This has meant that the southern New England catch cap area, where historically high river herring catches have occurred as a result of fishing for Atlantic herring, has essentially been unfished by the fleet during the last couple years. Additionally, in 2023 and 2024, the now-limited fishery was prematurely shut down by river herring/shad catch cap quota triggers off this area near Cape Cod and was shut down again this year by extremely low Atlantic herring quotas that were reached after just a few days of fishing in January.

Together, these closures afforded southern New England river herring at-sea protections not seen since the late ’70s and ’80s when the Magnuson-Stevens Fishery Conservation and Management Act forced foreign trawling vessels, which had collapsed our Atlantic herring, Atlantic mackerel, and river herring stocks back then, at least 200 miles offshore. So, in essence, management restrictions of two marine species – Atlantic herring and mackerel – also appear to have already allowed for the early recovery of river herring and alewives.

A striped bass caught during a blueback herring run in Connecticut, May 2025. Credit: Kevin Job

Ensuring a Return to the “Glory Days”

This spring, I found myself being pulled back to the herring runs I had haunted as a teenager, not as a biologist but with a fishing rod in hand and a smile on my face. As I quietly waded into position on my first night back, I could hear the telltale sound of herring spawning and striped bass in tow, while that long forgotten feeling of youthful excitement quickly flooded my veins. The first striped bass I hooked that night was only around 10 pounds, but it might as well have been 50 the way it made me feel as it screamed across the shallow pool, sending herring in all directions. As I released it, in the very place that brought me so much joy in my youth, I knew I had a lot of calls to make that night and a lot of joy to share.

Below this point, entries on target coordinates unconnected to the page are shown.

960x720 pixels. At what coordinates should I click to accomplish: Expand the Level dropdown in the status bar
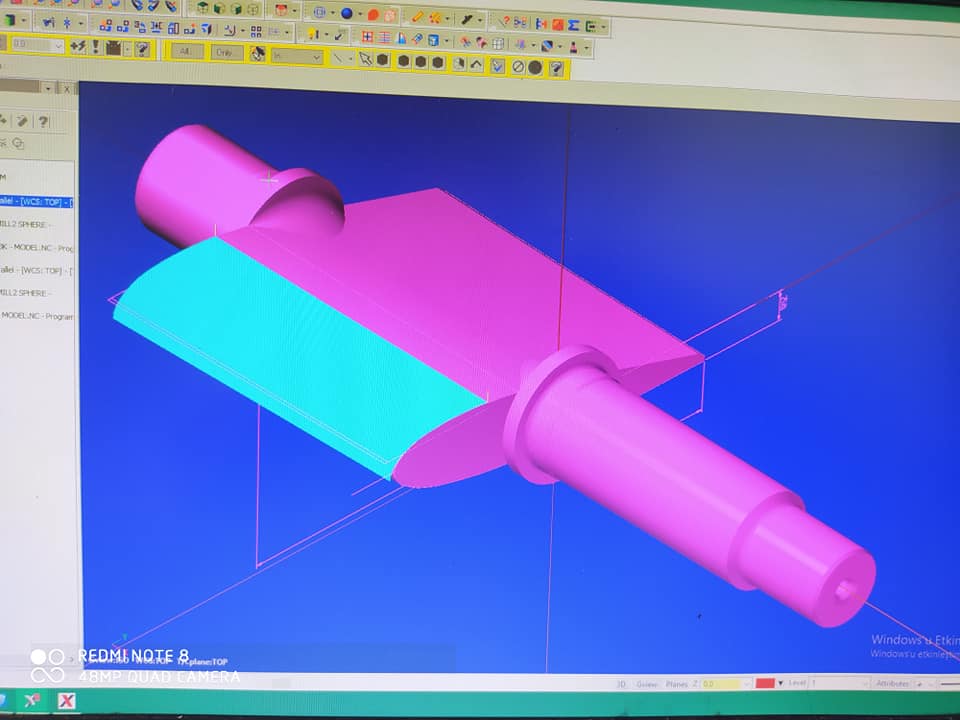click(864, 683)
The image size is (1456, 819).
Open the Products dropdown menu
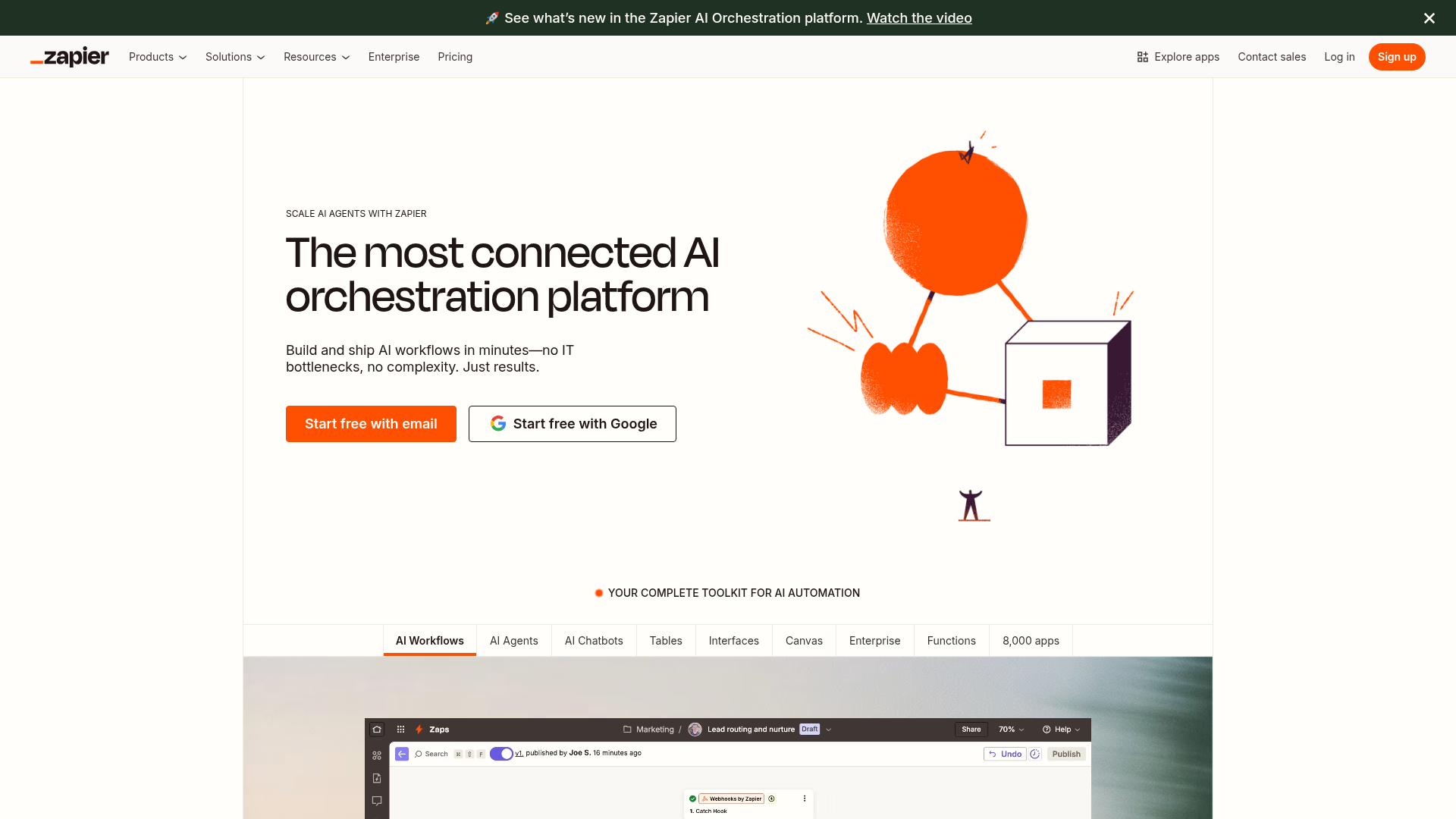click(157, 57)
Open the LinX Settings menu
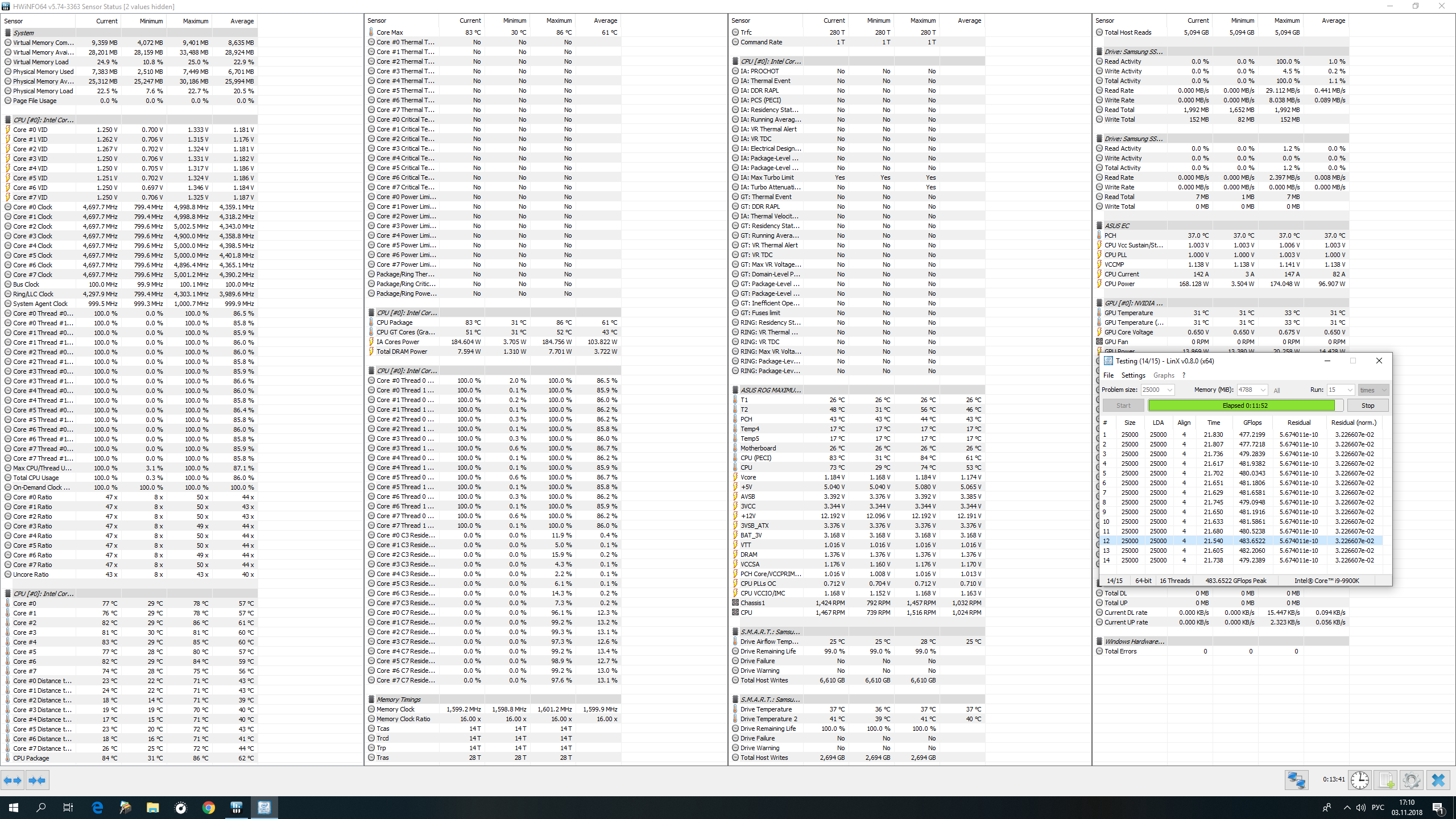 (x=1133, y=375)
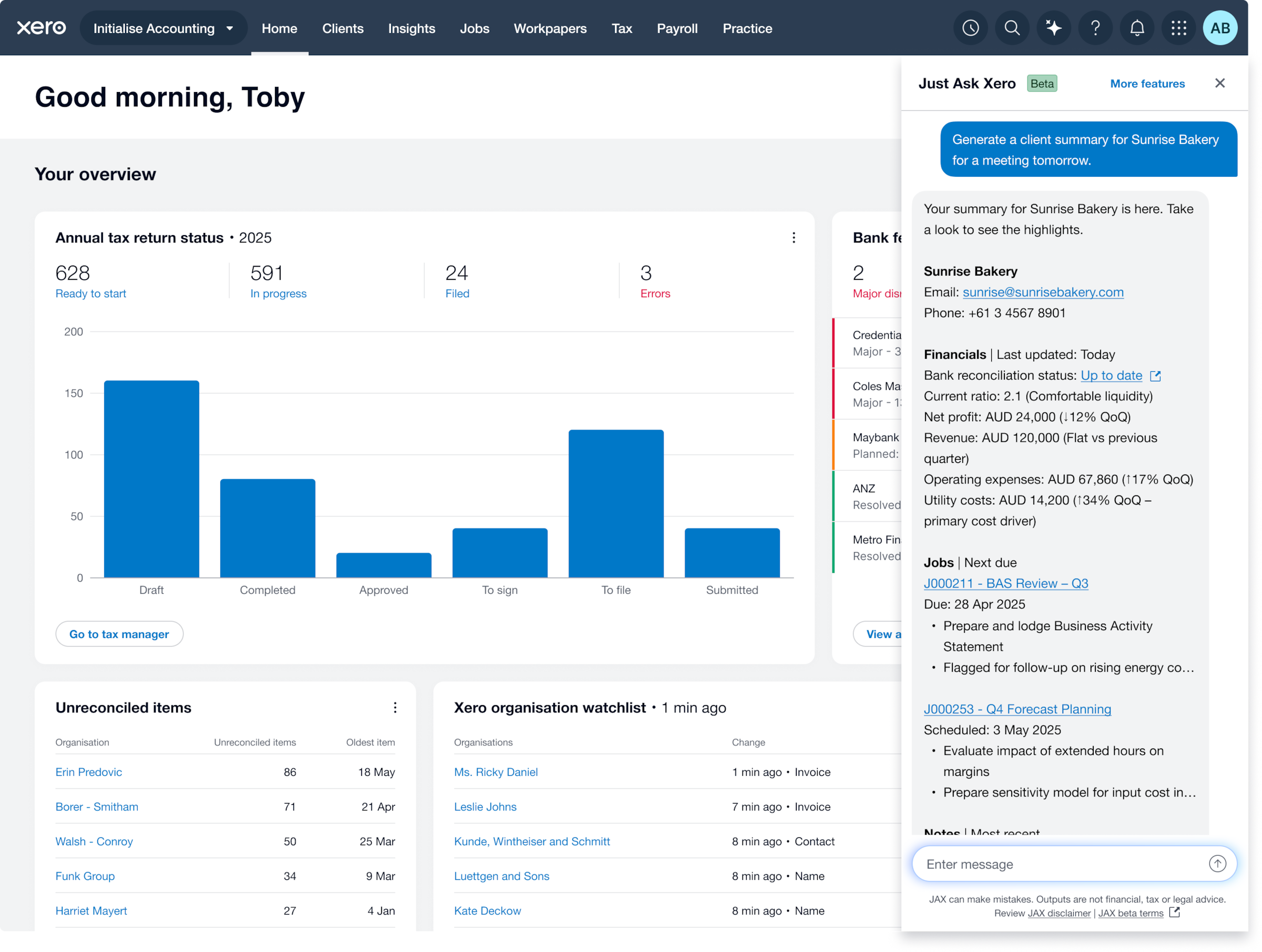
Task: Open More features link
Action: tap(1147, 83)
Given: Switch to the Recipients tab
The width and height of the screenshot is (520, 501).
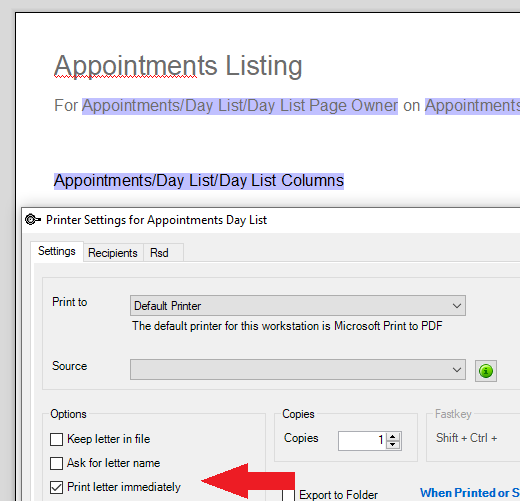Looking at the screenshot, I should pos(113,253).
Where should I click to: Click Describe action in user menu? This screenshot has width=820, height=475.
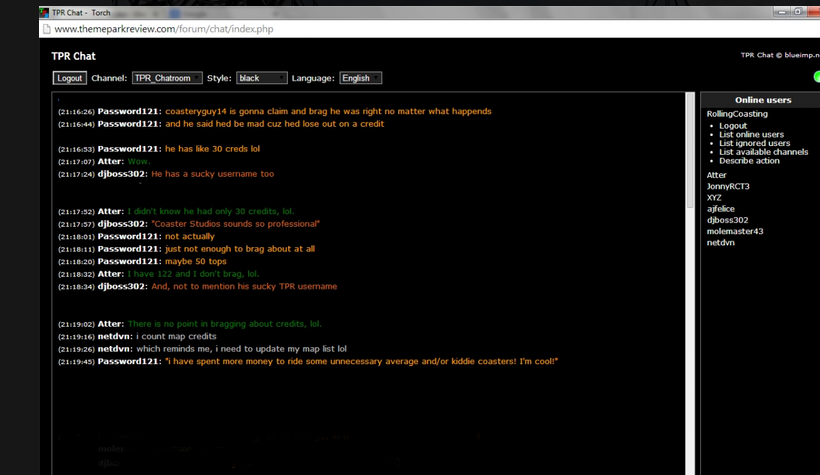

This was a transformative year for river herring in southern New England, and I don’t want that to be lost on anyone. But this recent resurgence is by no means guaranteed to continue. Now is the time to stand up for the science and continue supporting regulations and protections that will help keep this momentum moving forward. The people of southern New England deserve to again harvest river herring and we have the ability to make that happen.

I think the English writer and philosopher Aldous Huxley put it best when he said, “That men do not learn very much from the lessons of history is the most important of all the lessons that history has to teach.” So let us learn from the overfishing that has been allowed to occur in our waters and take great care moving forward to not let the same mistakes happen again. It’s time to learn from history.

Kevin Job, a native New Englander, is a fisheries biologist with the Connecticut Department of Energy and Environmental Protection. His work focuses on diadromous fishes including river herring and shad.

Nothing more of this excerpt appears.